AVAILABLE DATA:
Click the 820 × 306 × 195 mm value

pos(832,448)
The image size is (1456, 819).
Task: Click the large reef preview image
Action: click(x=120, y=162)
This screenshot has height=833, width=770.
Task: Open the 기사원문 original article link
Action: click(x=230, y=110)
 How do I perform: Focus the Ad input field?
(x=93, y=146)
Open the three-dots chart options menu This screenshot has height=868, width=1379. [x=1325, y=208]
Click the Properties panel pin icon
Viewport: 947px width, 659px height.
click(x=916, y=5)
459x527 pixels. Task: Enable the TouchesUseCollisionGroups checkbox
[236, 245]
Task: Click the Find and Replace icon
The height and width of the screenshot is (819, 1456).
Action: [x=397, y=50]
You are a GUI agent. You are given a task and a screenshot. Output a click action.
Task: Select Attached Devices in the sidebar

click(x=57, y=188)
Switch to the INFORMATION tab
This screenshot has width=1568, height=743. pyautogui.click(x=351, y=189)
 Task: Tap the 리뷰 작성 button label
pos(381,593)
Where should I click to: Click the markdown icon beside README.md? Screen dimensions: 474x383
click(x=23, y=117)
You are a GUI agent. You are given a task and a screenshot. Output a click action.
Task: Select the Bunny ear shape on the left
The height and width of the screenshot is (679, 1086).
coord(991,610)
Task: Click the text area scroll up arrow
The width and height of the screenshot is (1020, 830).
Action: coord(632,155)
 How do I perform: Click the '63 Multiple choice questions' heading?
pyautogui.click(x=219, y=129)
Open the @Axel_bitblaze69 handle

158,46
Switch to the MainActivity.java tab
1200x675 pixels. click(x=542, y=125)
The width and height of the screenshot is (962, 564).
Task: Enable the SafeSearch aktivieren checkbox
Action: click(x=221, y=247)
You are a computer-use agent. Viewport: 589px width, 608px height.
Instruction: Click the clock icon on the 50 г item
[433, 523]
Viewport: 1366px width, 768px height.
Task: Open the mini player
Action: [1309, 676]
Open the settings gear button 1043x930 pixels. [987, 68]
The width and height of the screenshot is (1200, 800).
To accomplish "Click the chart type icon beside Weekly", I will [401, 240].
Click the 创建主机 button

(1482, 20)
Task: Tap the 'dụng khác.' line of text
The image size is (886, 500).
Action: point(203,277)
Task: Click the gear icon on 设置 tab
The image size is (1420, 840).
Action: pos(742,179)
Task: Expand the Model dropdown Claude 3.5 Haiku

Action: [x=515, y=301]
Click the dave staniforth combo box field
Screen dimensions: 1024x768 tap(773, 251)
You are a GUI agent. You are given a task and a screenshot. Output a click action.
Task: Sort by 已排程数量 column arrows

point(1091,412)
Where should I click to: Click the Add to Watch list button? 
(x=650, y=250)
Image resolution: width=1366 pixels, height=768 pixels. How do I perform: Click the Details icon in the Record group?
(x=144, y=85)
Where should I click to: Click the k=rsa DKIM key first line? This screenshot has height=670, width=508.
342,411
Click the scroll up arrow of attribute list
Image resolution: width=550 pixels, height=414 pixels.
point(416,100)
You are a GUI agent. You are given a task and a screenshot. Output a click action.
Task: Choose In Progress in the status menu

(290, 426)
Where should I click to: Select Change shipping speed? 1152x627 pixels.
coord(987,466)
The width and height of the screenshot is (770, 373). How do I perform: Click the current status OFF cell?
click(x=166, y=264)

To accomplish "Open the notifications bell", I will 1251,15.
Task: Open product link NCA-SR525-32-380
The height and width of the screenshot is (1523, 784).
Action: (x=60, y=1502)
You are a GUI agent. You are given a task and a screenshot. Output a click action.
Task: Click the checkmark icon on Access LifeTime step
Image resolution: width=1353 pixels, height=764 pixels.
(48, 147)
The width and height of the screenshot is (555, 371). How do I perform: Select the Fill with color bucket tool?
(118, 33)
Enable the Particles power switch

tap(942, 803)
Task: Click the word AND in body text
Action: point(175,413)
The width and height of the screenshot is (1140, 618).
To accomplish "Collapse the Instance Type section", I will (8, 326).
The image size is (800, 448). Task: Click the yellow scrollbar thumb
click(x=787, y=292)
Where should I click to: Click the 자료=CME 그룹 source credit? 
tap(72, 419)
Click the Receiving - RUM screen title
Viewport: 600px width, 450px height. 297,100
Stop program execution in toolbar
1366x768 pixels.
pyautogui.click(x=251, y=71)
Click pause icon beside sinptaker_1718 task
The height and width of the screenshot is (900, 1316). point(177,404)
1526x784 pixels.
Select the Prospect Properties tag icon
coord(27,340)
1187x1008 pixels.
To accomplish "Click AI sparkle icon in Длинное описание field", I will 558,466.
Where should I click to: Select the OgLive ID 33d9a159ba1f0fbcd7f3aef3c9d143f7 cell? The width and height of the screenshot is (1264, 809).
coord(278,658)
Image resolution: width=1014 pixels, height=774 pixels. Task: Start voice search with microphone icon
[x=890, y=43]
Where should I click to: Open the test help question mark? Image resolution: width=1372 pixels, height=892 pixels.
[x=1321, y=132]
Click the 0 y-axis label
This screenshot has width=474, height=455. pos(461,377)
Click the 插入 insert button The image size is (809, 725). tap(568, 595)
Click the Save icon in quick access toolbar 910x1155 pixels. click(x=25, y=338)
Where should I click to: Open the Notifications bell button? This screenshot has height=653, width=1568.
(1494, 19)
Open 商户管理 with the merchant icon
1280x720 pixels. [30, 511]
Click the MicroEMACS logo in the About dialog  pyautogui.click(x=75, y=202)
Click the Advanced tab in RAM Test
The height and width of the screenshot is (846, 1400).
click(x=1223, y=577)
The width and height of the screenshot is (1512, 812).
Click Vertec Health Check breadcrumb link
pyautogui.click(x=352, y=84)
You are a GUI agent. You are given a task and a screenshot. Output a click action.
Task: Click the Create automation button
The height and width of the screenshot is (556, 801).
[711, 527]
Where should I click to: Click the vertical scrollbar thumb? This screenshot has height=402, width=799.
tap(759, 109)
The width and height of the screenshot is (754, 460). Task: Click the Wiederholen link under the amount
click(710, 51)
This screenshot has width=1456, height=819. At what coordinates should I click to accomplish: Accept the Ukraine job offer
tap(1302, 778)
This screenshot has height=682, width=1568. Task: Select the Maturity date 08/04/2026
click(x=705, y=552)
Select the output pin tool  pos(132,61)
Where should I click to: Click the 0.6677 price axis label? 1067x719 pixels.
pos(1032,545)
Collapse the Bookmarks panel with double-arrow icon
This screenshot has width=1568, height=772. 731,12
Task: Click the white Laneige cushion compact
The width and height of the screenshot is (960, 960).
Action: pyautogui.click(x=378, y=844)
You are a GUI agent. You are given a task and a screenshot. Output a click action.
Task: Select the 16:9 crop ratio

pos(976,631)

TASK DESCRIPTION: Express the data from the line containing "Task: Open product link NCA-SR525-32-380" through the line containing "pyautogui.click(x=251, y=71)" as a Markdown table with the columns Row and Entry. Give one row per line and skip blank lines.

FULL OUTPUT:
| Row | Entry |
|---|---|
| 1 | Task: Open product link NCA-SR525-32-380 |
| 2 | The height and width of the screenshot is (1523, 784). |
| 3 | Action: (x=60, y=1502) |
| 4 | You are a GUI agent. You are given a task and a screenshot. Output a click action. |
| 5 | Task: Click the checkmark icon on Access LifeTime step |
| 6 | Image resolution: width=1353 pixels, height=764 pixels. |
| 7 | (48, 147) |
| 8 | The width and height of the screenshot is (555, 371). How do I perform: Select the Fill with color bucket tool? |
| 9 | (118, 33) |
| 10 | Enable the Particles power switch |
| 11 | tap(942, 803) |
| 12 | Task: Click the word AND in body text |
| 13 | Action: point(175,413) |
| 14 | The width and height of the screenshot is (1140, 618). |
| 15 | To accomplish "Collapse the Instance Type section", I will (8, 326). |
| 16 | The image size is (800, 448). Task: Click the yellow scrollbar thumb |
| 17 | click(x=787, y=292) |
| 18 | Where should I click to: Click the 자료=CME 그룹 source credit?  |
| 19 | tap(72, 419) |
| 20 | Click the Receiving - RUM screen title |
| 21 | Viewport: 600px width, 450px height. 297,100 |
| 22 | Stop program execution in toolbar |
| 23 | 1366x768 pixels. |
| 24 | pyautogui.click(x=251, y=71) |